▽

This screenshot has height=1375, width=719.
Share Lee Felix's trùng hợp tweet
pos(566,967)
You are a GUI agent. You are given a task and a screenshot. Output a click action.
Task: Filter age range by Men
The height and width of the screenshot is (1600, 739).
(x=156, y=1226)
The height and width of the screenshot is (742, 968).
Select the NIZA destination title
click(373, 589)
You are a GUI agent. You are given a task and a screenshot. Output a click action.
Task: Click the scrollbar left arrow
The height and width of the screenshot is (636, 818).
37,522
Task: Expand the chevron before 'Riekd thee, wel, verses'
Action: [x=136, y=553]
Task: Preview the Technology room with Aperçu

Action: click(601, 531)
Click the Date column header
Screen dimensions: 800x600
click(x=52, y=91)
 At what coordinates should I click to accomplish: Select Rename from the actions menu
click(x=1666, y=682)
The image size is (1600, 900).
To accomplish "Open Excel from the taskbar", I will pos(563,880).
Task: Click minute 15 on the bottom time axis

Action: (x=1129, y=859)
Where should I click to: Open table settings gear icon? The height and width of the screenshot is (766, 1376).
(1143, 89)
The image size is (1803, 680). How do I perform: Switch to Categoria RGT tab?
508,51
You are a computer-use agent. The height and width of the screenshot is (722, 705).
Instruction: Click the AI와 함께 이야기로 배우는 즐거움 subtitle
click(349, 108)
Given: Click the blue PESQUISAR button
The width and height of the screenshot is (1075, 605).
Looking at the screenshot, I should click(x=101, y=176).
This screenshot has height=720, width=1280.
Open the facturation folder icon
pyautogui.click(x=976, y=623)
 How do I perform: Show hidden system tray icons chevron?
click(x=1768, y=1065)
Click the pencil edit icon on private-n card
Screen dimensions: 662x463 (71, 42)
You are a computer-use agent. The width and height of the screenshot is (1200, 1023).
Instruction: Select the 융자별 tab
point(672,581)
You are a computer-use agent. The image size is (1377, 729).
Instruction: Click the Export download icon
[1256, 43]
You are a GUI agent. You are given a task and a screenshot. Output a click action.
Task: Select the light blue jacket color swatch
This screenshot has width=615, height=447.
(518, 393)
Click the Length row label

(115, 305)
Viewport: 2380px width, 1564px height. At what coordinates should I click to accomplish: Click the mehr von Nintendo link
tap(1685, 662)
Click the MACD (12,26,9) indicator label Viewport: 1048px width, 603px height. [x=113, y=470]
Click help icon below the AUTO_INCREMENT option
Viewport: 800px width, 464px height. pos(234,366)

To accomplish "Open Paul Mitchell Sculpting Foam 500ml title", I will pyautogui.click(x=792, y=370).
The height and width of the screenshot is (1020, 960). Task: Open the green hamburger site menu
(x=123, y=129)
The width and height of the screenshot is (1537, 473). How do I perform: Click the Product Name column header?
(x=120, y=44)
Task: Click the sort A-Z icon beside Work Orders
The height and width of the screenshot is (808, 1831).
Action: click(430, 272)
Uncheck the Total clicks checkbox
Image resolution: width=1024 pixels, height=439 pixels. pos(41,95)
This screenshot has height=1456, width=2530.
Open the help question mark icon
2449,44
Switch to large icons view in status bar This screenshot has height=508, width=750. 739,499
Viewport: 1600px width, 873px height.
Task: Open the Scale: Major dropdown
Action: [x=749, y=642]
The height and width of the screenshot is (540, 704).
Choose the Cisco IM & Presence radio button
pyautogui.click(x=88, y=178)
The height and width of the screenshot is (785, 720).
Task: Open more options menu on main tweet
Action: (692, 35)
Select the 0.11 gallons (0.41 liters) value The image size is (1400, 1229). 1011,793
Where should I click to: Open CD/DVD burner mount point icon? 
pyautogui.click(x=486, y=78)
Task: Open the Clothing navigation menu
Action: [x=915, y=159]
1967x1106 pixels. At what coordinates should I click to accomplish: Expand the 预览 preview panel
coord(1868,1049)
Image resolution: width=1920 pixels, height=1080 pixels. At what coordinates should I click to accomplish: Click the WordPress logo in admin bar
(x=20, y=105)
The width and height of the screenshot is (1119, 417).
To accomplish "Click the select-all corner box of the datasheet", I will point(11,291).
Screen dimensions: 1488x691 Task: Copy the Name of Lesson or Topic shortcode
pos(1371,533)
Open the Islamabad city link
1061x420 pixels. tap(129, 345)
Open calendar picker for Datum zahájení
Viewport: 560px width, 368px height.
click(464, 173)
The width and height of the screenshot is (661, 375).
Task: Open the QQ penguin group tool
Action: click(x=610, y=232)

△

• _STATED GOAL_
Please count how many lines of the data above contain the string "menu", matching case exactly, and give only the number.

• _OUTPUT OF THE TASK_
4